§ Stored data
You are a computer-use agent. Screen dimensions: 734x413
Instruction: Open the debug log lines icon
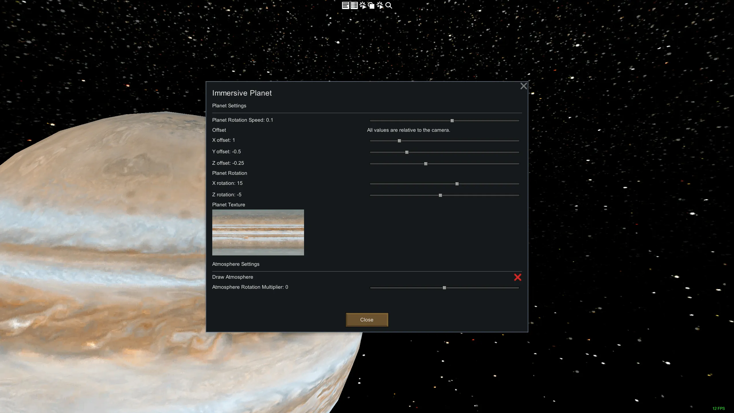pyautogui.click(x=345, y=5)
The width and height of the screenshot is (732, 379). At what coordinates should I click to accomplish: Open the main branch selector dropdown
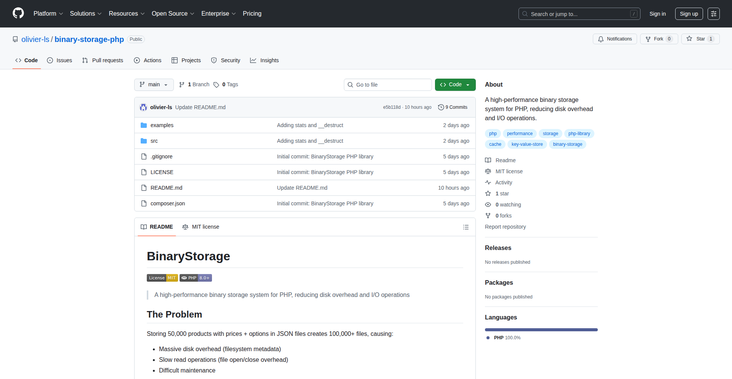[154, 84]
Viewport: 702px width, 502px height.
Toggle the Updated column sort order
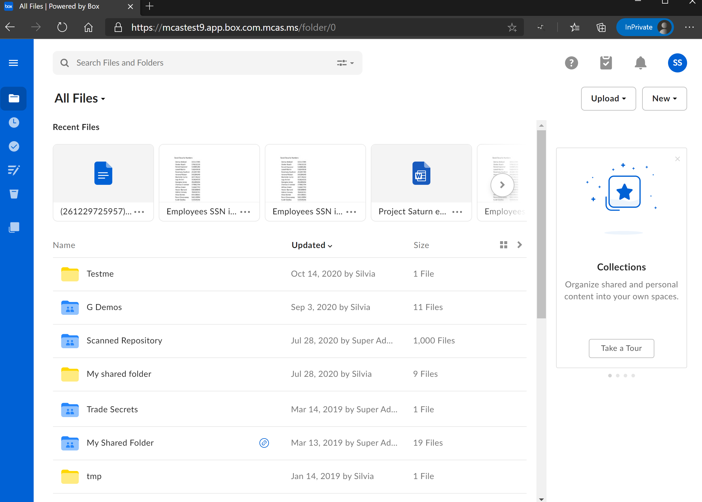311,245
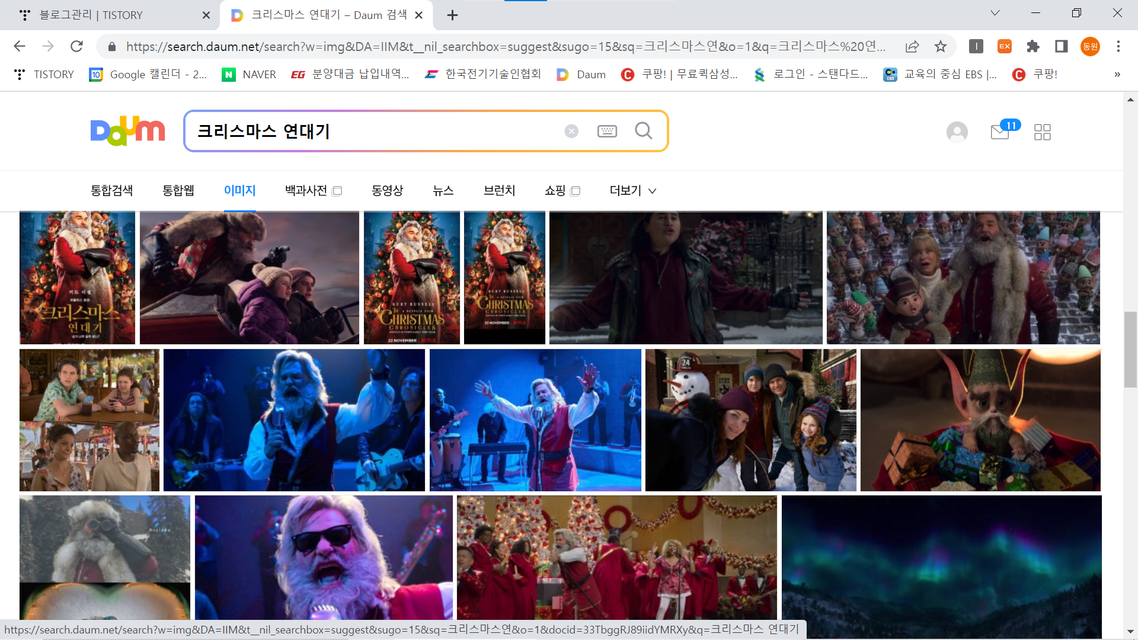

§ What is expected
Your copy must reproduce the entries above in full, without their pictures.

§ Task result
You are a computer-use agent. Screen dimensions: 734x413
Instruction: Open the debug log lines icon
pyautogui.click(x=345, y=5)
The width and height of the screenshot is (732, 379). At what coordinates should I click to accomplish: Open the main branch selector dropdown
[154, 84]
Viewport: 702px width, 502px height.
Toggle the Updated column sort order
311,245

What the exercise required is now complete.